Sophomore Kyle Dake, the defending NCAA champ and an Ithaca native, is No. 2-ranked at 149 pounds. Junior Cam Simaz from Allegan, Mich., is No. 2 at 197 and senior Mark Lewnes, from Annapolis, Md., No. 3 at 174.

"We definitely have a shot at winning the team title," said Lewnes. "We just have to keep it all in perspective. It doesn't matter if you go undefeated during the regular season or not. What matters is what happens at nationals. We obviously want to be at our peak for nationals."

Because the Ivy League doesn't permit athletic scholarships, Koll has had to narrow his searches by demographics. The ideal recruit, he said, would come from a family that earns less than $60,000. The child of any family making less than that qualifies for full financial aid. "The problem," he said, "is how many kids from families making less than $60,000 have the grades?"

The children of those who can easily afford the $55,000 annual cost are also easy sells. It's the middle-class wrestler, whose family might see a good state school as a viable and much cheaper alternative to Cornell, where the difficulties arise.

Aside from its academic reputation, Cornell has another advantage. While most Ivy League schools are private institutions, three of its colleges - Agriculture and Life Science, Human Ecology, and Industrial and Labor Relations - are affiliated with the State University of New York system and, as such, have slightly easier admission requirements.

It's a distinction that, given Cornell's success, other coaches haven't missed.

"Robbie Koll is a great motivator," said Drexel coach Jack Childs. "He's done a tremendous job there and built a great program. But people don't realize that the kids who get into the agricultural program don't need 1,300 on their boards. We were recruiting one boy and he had about 950 on his boards. He said he was going to Cornell. I told him he wouldn't get in there but he called back and said, 'Coach, I got accepted. I'm going to Cornell.' "

Koll said the very factors cited as disadvantages when Cornell was losing, now are mentioned as unfair advantages.

"When I first started coaching here people would tell us, 'You can't do it because the academics are so hard. You can't do it because it's so expensive. You can't do it because the schedule is too easy," he said.

"Now these same people are saying, 'Oh well, you've got a great school and everyone wants to go there. You have great financial aid. You don't have to wrestle Big Ten schools so our schedule is easier.' It's amazing how those glass-half-empty people don't want to give you credit for working hard and learning how to do it. It's because you have all these advantages."

He insisted he wasn't getting around the system, but rather merely being diligent enough to learn and take advantage of its soft spots.
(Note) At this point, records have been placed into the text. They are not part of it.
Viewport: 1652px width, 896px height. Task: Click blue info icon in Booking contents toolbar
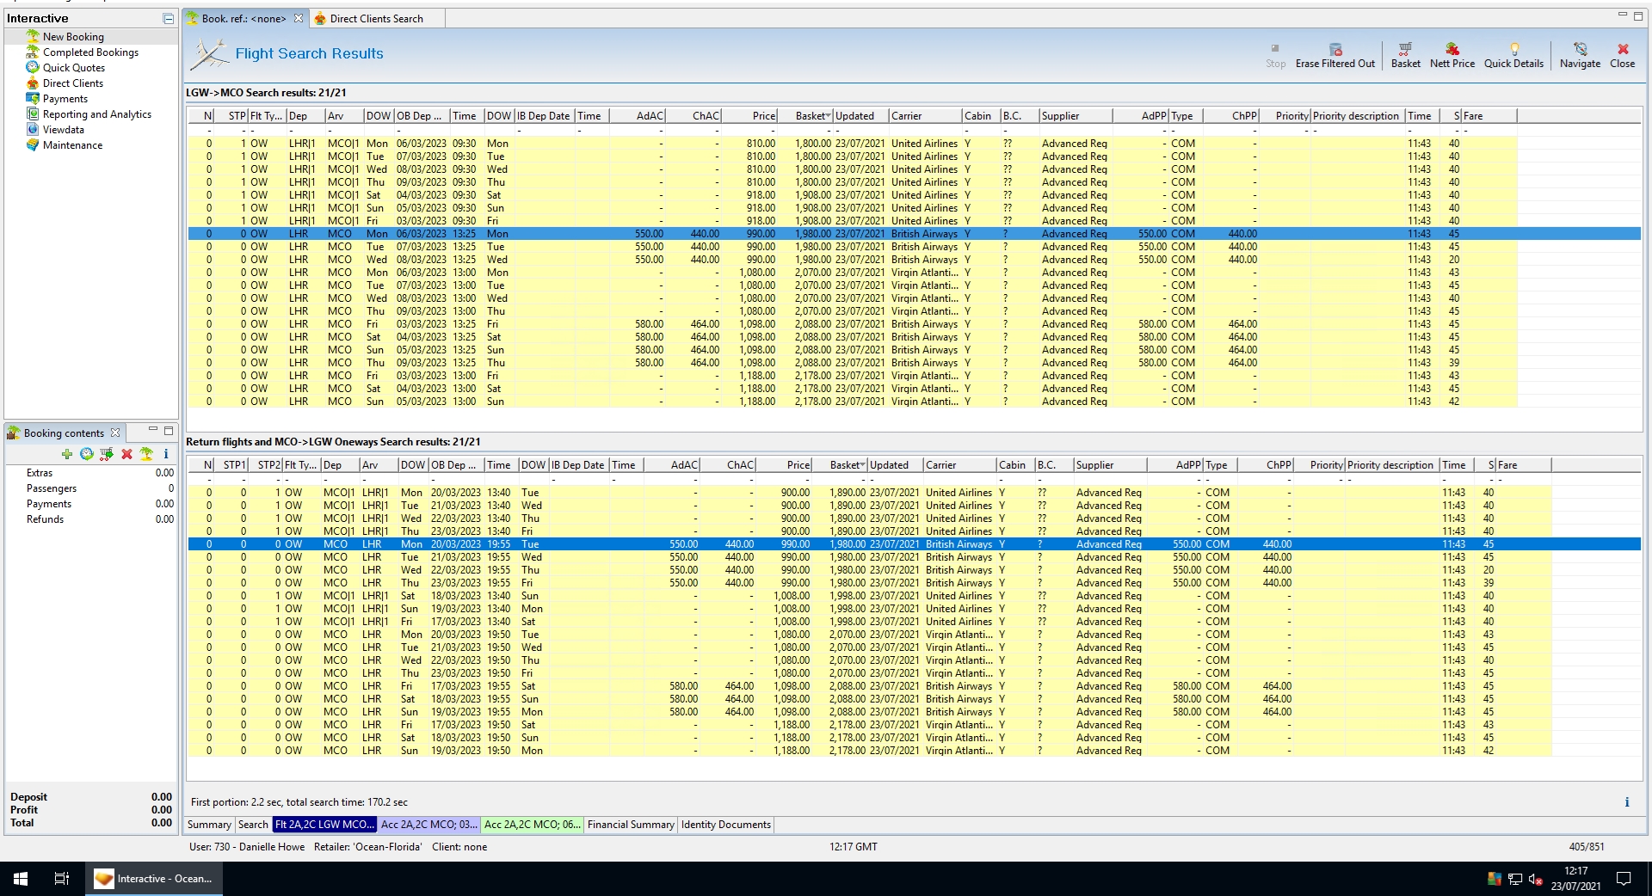(166, 454)
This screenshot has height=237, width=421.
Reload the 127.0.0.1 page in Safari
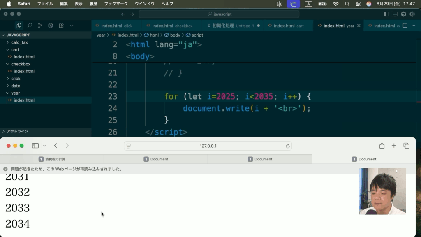(x=288, y=146)
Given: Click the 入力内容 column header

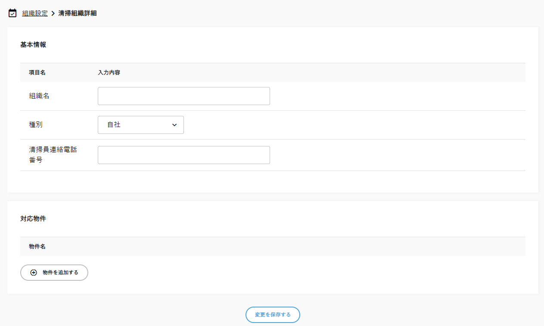Looking at the screenshot, I should [109, 72].
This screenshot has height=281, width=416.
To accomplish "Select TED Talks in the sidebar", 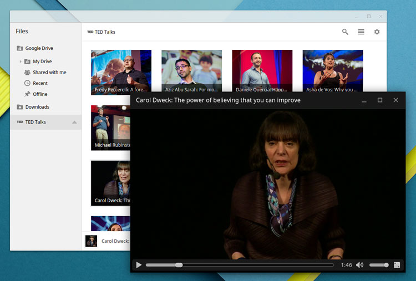I will click(35, 122).
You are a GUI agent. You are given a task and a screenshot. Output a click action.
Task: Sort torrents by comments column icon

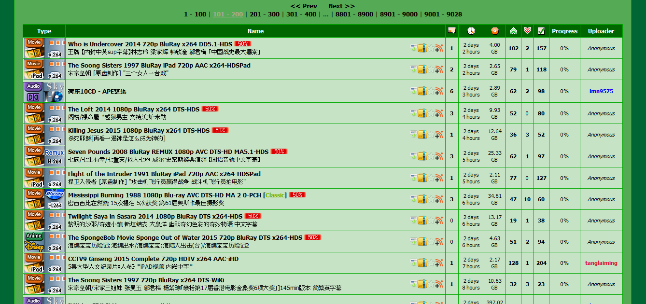click(452, 31)
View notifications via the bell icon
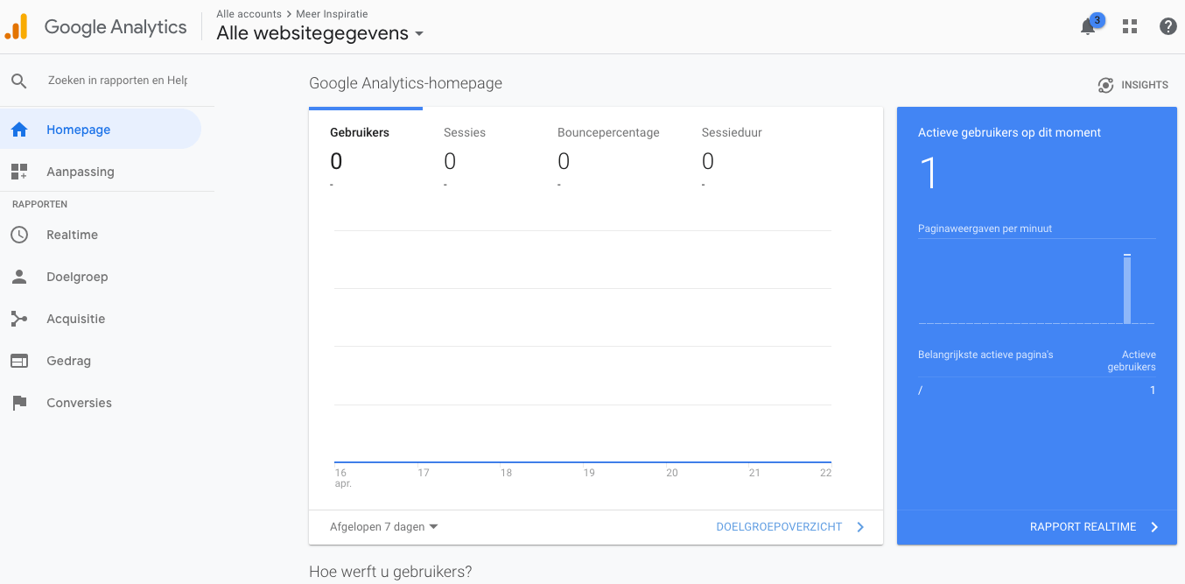Screen dimensions: 1185x584 (1087, 27)
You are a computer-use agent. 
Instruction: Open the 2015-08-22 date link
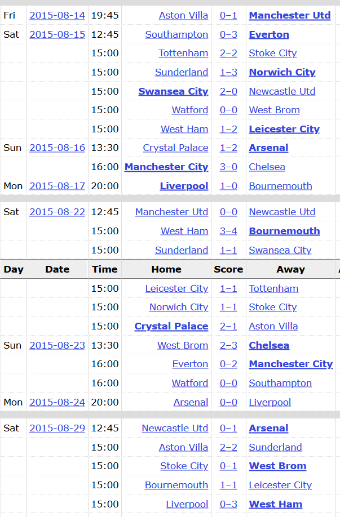[x=57, y=212]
"We've become very efficient at screening the applicants early and then, admissions-wise, I've learned the colleges and what each one is looking for. So we're getting kids in that never would have gotten in before."

Koll knows the college course manual as well as he knows the NCAA's wrestling handbook. If a recruit was interested in, say, biology, the coach might suggest that instead of majoring in it in the College of Arts and Sciences, where two years of a foreign language would be required, he do so elsewhere.

"You can study biology in Agriculture and Life Science and get right into it without that requirement. Or you can take it in Human Ecology, where you'll get more human-service and social-work courses. It's all so stinking complicated."

Whatever his advantages or disadvantages, at 43, Koll has a long career ahead of him. And with each passing year, it looks increasingly as if he'll spend it all on the banks of the Cayuga.

"I never thought I'd be here this long," he said. "I thought this would be a stepping-stone to a bigger and better place. . . . Once you know you're going to be here at least 20 years, you make different type decisions. My focus became much more effective. The next thing you know these alumni aren't just people you get money from, but they become friends, good friends."